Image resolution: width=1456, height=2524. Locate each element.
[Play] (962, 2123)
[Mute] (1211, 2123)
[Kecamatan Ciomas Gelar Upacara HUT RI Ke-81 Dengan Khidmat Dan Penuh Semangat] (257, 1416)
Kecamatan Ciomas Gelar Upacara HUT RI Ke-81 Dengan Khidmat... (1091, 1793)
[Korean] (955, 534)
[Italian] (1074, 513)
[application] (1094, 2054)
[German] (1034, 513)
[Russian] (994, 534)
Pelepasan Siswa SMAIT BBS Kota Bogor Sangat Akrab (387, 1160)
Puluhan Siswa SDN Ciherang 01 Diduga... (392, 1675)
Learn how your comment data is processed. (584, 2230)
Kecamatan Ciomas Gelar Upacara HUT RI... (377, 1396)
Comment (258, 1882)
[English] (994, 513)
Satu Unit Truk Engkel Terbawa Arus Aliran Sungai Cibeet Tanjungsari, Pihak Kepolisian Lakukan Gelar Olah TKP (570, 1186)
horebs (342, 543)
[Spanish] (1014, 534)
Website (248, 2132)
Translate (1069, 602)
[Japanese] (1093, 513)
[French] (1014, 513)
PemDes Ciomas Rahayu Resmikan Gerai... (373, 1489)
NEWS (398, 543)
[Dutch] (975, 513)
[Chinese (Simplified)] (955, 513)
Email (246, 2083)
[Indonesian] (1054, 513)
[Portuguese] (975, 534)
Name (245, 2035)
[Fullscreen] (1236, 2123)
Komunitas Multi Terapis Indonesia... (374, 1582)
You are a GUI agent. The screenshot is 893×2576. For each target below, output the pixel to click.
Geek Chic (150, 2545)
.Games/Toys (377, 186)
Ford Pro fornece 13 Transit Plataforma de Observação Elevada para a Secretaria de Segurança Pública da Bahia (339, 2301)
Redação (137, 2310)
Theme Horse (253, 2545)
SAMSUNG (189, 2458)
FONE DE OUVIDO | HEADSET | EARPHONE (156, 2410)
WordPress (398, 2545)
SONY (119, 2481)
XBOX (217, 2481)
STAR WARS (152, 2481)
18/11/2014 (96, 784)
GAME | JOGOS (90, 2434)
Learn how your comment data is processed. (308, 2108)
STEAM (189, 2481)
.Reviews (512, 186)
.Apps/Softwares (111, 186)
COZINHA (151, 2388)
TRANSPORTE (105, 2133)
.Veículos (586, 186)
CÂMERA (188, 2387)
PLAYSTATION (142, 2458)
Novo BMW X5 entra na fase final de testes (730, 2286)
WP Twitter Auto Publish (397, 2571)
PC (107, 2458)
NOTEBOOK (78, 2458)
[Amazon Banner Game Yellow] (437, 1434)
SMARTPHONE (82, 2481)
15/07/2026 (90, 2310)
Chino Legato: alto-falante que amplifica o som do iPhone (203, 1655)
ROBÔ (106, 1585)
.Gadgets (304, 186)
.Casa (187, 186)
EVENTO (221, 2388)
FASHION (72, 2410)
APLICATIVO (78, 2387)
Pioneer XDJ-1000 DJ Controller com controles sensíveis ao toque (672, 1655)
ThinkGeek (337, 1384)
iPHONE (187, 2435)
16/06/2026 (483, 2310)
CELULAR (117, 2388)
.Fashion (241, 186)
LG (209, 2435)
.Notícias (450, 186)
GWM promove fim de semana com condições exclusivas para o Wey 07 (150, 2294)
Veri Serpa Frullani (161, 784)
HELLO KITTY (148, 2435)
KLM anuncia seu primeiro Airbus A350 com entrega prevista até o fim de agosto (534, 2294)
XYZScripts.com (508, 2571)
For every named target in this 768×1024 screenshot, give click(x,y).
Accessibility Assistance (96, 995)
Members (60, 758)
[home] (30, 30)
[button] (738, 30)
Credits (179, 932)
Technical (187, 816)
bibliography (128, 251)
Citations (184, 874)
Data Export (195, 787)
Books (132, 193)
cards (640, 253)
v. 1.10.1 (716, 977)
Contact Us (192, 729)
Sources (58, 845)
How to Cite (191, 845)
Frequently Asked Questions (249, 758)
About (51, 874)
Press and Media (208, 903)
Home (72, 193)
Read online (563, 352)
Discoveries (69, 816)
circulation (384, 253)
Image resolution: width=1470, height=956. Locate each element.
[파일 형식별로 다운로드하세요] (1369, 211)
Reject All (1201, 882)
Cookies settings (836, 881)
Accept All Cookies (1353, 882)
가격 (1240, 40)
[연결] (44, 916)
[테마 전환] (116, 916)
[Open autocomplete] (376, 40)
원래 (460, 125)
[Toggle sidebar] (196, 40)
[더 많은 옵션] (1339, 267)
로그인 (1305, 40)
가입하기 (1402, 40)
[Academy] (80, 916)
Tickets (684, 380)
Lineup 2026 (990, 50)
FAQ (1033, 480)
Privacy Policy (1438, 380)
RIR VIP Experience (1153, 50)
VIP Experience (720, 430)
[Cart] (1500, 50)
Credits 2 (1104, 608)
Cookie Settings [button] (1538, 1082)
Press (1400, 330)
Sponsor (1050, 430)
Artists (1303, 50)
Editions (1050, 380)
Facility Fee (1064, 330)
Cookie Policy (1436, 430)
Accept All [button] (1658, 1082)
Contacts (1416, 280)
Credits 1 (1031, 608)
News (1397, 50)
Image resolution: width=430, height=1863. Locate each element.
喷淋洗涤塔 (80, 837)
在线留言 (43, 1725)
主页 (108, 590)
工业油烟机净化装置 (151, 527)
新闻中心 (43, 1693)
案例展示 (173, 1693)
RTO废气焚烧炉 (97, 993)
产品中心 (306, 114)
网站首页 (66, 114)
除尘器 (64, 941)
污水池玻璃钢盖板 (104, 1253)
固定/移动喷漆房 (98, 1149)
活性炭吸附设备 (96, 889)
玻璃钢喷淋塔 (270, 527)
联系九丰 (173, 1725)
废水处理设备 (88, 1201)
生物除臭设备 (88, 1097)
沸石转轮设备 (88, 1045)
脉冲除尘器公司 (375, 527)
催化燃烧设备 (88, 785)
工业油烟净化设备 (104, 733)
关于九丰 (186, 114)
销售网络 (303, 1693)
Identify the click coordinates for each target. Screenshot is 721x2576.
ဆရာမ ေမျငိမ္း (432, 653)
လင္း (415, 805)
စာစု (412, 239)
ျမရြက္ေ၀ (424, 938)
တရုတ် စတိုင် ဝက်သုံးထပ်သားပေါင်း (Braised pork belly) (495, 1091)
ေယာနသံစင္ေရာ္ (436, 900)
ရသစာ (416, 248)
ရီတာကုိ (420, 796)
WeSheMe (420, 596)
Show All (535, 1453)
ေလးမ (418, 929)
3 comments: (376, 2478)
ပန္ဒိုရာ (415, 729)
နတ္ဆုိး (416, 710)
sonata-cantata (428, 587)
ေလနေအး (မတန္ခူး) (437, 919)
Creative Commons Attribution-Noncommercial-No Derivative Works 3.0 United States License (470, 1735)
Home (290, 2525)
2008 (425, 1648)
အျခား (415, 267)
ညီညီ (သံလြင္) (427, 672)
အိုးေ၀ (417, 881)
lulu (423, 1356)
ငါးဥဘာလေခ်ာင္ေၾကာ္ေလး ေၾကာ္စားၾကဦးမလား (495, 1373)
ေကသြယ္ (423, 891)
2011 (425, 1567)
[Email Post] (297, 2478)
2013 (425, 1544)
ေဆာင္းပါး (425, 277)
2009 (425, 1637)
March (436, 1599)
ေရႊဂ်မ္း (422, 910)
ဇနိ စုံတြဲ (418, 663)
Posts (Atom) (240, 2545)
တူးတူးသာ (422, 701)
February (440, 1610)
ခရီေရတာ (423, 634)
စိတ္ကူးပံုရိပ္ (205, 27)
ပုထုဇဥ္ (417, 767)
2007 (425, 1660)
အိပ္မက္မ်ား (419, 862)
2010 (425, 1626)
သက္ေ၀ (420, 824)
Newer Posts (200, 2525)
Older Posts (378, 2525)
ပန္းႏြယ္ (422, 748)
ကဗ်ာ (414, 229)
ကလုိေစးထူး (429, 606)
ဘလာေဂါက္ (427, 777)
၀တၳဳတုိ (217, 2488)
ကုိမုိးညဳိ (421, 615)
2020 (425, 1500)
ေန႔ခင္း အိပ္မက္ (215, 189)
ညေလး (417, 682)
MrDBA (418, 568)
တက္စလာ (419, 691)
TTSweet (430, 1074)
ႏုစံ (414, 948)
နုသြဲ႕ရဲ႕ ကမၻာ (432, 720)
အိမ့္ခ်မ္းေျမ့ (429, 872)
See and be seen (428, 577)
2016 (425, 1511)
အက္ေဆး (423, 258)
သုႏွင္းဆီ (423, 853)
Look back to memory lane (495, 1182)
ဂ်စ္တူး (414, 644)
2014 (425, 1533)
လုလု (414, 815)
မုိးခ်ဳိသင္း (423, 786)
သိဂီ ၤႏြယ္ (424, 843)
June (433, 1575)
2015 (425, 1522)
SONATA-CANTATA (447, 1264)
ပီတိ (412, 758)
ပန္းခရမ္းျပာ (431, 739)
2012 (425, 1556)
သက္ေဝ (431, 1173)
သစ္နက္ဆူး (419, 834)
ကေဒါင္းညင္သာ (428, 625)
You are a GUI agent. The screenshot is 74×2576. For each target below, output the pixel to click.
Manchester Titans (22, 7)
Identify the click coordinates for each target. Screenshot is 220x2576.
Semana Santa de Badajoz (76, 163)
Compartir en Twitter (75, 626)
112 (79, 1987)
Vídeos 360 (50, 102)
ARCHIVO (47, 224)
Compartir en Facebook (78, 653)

== Activity ==
Please give again the lines above between the line holding "PC (107, 2458)" and the line holding "For every named", inclusive, exactly as they are and with nothing added.

== Answer to this problem ==
PC (107, 2458)
NOTEBOOK (78, 2458)
[Amazon Banner Game Yellow] (437, 1434)
SMARTPHONE (82, 2481)
15/07/2026 (90, 2310)
Chino Legato: alto-falante que amplifica o som do iPhone (203, 1655)
ROBÔ (106, 1585)
.Gadgets (304, 186)
.Casa (187, 186)
EVENTO (221, 2388)
FASHION (72, 2410)
APLICATIVO (78, 2387)
Pioneer XDJ-1000 DJ Controller com controles sensíveis ao toque (672, 1655)
ThinkGeek (337, 1384)
iPHONE (187, 2435)
16/06/2026 (483, 2310)
CELULAR (117, 2388)
.Fashion (241, 186)
LG (209, 2435)
.Notícias (450, 186)
GWM promove fim de semana com condições exclusivas para o Wey 07 (150, 2294)
Veri Serpa Frullani (161, 784)
HELLO KITTY (148, 2435)
KLM anuncia seu primeiro Airbus A350 com entrega prevista até o fim de agosto (534, 2294)
XYZScripts.com (508, 2571)
For every named target in this 768×1024 screenshot, give click(x,y).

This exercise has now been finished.